В тех сценах комедии, где оба лагеря персонажей сталкиваются между собой, спора в собственном смысле не получается. Стародум или Правдин не видят возможности в чем-либо убедить Простакову с семейством или хотя бы добиться с ее стороны понимания самоочевидных, как им кажется, истин.
Поэтому цель, которую ставят перед собой Стародум и его друзья в разговоре с семейством Простаковой, – это заставить их высказаться и предстать в смешном виде перед залом, как поступают с Бригадиршей другие действующие лица. Стародум и его друзья провоцируют семейство Простаковых на ответы, которые должны быть смешны. После известного ответа Митрофана о прилагательных и существительных Стародум и другие участники сцены продолжают задавать Митрофану издевательские, провоцирующие вопросы. Происходит следующий обмен репликами:
Стародум: Так поэтому у тебя слово дурак прилагательное, потому что оно прилагается к глупому человеку?
Митрофан: И ведомо.
Простакова: Каково, мой отец?
Правдин: Нельзя лучше. В грамматике он силен.
Милон: Я думаю, не меньше и в истории.
Простакова: То, мой батюшка, он еще сызмала к историям охотник.
Скотинин: Митрофан по мне. Я сам без того глаз не сведу, чтоб выборный не рассказывал мне историй. Мастер, собачий сын, откуда что берется!
Простакова: Однако все-таки не придет против Адам Адамыча.
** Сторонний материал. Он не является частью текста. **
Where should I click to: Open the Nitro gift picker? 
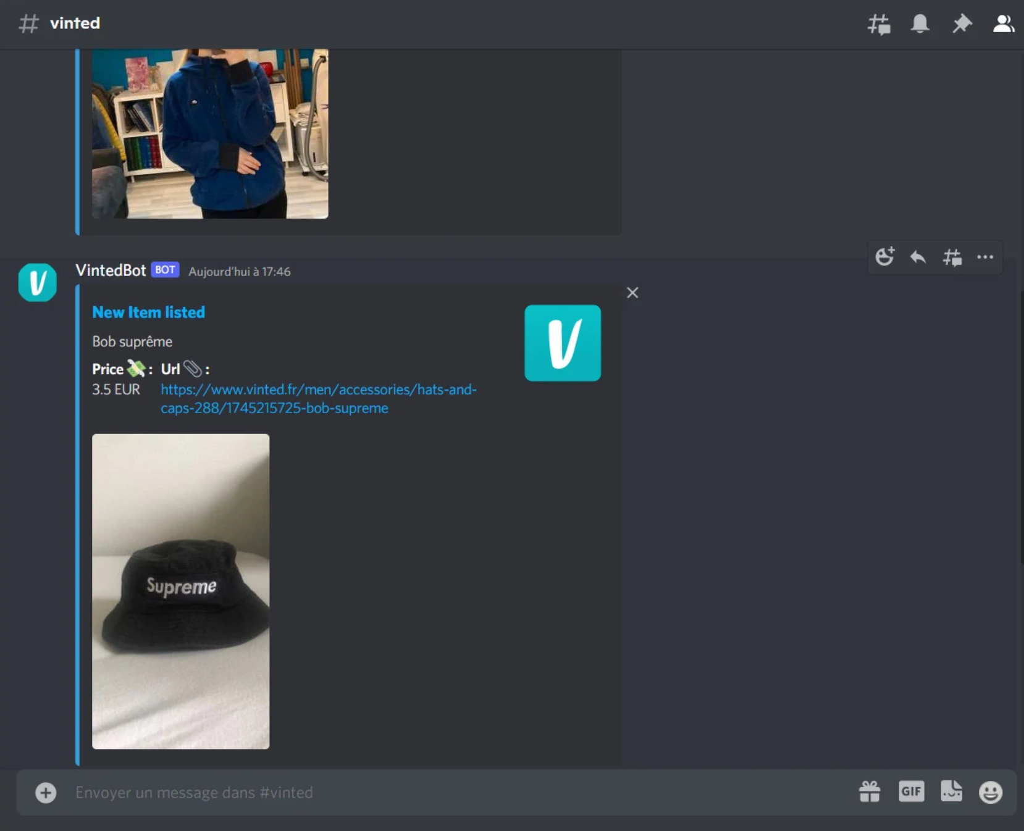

Правдин (Митрофану): А далеко ли вы в истории?
Митрофан: Далеко ль? Какова история. В иной залетишь за тридевять земель, за тридесято царство.
Правдин: А! Так этой-то истории учит вас Вральман?..
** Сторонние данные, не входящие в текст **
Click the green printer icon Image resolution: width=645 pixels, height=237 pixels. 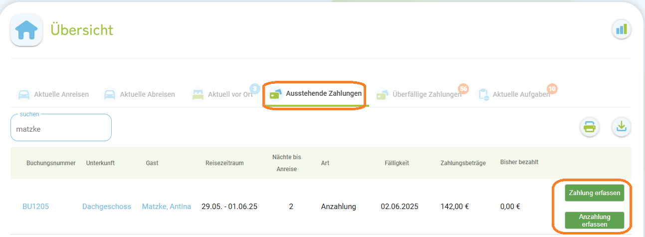tap(589, 127)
Митрофан: Нет, наш Адам Адамыч истории не рассказывает. Он что я же, сам охотник слушать.
Простакова: Они оба заставляют себе рассказывать истории скотницу Хавронью (I, 162).
Разговор этот сходен с разговором о чтении в «Бригадире», где каждый из его участников объяснял, как он понимает слово «читать». В данном разговоре из «Недоросля» собственно нет спора, ибо речь идет о совершенно различных понятиях. Стародум, Правдин, Милон говорят о науке истории и о ее предмете, Простакова с семейством о ней вообще не знают, для них истории не существует, они живут вне истории и вне каких-либо исторических представлений. Они знают только истории, то есть сказки и бывальщины, устно-повествовательную фольклорную прозу, и в этом отношении ничуть не отличаются от скотницы Хавроньи. Умственное и образовательное превосходство Стародума и его друзей над семейством Простаковой в этом разговоре очевидно. Ответы на их иронические вопросы рассчитаны на то, чтобы вызвать смех зрителей, и этой цели они достигают. Но это мнимая, чисто идеологическая победа. Победа художественная оказалась за Простаковой и Митрофаном. Помнят их реплики, их словечки, а не благородные и прекрасные рассуждения Стародума. Помнят словечки Простаковой потому, что в них говорит «натура», а не роль, определенная персонажу автором. Когда Простакова, рассерженная болезнью дворовой девки Палашки, кричит: «Бредит, бестия! Как будто благородная» (I, 136), – то эта реплика смешна соединением ее абсурдной глупости (как будто только благородный, то есть дворянин, может бредить) с простодушной уверенностью Простаковой в справедливости ее слов. Простакова не играет на сцене, а живет в своем мире понятий, никуда из них не выходя. Она всегда серьезна – именно это и делает ее смешной.